■ Problem requirements ■
Please state how many lines in the records below contain the word "computer"; the number alone is the answer.

■ Material for this exercise ■
[Start of Attachment]
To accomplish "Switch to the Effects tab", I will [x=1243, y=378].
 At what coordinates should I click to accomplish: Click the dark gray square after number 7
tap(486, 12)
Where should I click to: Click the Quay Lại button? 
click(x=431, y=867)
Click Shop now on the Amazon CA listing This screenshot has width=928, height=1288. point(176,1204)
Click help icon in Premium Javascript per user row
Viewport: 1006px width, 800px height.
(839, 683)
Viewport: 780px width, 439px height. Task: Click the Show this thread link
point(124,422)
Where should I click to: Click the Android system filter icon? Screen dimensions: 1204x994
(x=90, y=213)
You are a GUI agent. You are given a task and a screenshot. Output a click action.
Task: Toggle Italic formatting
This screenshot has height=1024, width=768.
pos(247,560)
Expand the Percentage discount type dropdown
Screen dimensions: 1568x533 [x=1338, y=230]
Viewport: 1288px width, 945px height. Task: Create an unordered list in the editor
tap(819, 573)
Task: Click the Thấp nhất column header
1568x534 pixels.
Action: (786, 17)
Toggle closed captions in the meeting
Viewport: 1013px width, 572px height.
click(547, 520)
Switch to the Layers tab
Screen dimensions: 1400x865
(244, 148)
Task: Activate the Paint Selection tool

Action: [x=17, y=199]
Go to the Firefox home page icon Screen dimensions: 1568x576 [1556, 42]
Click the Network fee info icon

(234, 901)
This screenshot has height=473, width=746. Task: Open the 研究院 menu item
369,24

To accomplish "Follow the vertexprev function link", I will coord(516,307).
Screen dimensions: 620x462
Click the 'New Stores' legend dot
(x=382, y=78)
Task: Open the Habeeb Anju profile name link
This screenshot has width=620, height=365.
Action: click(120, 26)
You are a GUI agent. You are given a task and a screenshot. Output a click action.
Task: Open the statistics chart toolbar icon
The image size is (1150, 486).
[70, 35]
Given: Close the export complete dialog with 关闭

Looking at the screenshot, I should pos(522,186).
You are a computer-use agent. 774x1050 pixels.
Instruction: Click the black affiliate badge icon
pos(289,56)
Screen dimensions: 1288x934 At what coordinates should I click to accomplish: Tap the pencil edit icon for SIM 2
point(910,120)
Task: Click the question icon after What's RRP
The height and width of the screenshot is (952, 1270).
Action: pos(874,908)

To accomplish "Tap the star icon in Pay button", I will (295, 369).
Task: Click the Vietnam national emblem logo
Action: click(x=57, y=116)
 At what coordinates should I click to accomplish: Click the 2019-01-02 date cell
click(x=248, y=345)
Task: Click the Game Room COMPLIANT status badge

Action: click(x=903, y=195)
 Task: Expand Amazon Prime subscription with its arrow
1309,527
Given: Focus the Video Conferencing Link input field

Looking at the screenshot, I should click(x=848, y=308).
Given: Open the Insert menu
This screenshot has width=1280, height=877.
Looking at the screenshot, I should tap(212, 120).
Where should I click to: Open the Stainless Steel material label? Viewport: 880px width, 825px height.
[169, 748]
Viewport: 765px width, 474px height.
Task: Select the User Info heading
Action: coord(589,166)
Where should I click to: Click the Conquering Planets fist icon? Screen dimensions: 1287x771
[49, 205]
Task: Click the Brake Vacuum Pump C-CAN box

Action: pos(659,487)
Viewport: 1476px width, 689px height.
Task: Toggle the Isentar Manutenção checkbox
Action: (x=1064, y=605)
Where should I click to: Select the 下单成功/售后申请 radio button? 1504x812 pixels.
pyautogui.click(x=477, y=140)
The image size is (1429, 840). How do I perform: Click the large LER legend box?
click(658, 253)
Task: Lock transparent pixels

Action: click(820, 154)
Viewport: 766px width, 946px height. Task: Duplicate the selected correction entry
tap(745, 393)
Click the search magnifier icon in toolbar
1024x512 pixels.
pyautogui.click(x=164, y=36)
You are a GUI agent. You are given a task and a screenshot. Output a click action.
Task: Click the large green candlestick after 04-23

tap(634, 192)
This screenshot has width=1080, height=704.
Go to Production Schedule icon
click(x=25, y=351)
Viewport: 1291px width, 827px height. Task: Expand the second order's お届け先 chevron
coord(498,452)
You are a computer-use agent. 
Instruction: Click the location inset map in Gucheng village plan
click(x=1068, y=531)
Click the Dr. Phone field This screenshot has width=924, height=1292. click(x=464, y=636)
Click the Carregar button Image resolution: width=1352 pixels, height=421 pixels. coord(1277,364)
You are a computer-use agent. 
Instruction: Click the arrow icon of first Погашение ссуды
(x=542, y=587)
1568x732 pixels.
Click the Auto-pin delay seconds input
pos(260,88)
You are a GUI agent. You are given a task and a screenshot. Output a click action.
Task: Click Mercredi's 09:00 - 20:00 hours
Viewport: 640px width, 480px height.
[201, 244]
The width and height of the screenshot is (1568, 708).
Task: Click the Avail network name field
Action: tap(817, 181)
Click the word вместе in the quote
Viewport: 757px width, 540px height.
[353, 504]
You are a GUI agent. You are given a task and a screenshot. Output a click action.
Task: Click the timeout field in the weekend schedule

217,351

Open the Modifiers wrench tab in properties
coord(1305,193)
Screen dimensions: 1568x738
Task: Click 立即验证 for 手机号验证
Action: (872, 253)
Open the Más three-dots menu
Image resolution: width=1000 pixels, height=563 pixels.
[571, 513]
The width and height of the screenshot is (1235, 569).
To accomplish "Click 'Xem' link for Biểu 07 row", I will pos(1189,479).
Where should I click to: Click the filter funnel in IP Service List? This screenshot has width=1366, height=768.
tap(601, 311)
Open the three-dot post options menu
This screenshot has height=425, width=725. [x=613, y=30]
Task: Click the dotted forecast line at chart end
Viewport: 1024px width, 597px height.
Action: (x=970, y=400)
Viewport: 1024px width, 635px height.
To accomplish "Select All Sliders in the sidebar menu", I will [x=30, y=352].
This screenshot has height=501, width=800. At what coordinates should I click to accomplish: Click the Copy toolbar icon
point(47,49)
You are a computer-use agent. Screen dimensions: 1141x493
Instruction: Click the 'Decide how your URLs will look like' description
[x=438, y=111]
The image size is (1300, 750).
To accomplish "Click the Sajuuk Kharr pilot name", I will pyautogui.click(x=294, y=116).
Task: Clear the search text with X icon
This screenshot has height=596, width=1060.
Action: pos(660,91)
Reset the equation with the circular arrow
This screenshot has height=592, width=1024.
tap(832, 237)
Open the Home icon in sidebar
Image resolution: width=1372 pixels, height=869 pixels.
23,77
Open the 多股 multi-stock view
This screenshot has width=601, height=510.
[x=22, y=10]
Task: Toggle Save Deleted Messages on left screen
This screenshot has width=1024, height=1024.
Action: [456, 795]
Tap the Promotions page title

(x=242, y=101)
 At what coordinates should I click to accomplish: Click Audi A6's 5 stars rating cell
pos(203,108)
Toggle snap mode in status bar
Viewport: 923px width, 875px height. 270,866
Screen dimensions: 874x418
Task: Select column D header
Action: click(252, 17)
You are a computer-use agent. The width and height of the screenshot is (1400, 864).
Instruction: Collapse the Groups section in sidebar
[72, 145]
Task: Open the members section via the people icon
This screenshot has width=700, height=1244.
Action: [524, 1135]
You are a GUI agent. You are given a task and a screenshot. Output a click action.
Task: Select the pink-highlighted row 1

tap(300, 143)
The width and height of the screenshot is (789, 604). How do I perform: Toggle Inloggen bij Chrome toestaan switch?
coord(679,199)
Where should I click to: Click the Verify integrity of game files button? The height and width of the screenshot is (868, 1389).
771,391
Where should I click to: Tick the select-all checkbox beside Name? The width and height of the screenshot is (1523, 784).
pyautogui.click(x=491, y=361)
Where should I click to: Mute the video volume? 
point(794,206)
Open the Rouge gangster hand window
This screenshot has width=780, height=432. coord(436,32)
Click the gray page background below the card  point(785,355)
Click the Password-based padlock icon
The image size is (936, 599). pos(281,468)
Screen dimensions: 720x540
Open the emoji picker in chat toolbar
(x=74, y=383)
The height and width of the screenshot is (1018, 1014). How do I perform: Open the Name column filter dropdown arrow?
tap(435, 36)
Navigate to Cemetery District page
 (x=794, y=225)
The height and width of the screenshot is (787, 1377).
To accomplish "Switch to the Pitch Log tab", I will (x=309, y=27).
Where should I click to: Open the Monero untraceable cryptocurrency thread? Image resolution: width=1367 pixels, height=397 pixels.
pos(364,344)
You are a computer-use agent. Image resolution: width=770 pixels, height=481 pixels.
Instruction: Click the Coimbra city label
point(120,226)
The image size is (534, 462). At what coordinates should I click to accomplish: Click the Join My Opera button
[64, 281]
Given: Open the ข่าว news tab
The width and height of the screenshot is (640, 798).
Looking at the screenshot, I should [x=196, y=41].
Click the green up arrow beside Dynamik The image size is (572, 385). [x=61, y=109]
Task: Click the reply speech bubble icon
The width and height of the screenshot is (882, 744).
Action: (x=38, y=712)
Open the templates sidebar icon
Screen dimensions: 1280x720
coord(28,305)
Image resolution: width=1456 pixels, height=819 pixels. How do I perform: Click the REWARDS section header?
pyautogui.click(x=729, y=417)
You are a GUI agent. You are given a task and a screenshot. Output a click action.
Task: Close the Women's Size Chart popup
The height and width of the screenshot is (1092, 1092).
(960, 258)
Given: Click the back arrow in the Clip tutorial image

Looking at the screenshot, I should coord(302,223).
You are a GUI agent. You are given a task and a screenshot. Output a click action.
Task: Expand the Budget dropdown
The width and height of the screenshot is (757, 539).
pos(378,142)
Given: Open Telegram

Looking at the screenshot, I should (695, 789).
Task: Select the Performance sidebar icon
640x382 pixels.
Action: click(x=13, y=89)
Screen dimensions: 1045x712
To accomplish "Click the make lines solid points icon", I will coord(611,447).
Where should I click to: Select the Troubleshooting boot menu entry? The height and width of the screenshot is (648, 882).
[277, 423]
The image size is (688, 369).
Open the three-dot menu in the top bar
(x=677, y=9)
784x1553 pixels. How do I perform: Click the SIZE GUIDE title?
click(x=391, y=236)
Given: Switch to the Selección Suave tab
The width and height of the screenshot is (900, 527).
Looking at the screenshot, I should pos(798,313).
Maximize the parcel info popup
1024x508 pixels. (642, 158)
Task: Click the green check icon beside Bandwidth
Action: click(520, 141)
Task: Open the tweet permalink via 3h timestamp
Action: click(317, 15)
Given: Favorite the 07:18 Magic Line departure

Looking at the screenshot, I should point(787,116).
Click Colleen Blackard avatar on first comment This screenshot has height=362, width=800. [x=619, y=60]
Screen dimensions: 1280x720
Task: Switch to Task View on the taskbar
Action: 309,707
[End of Attachment]
■ Answer area ■
6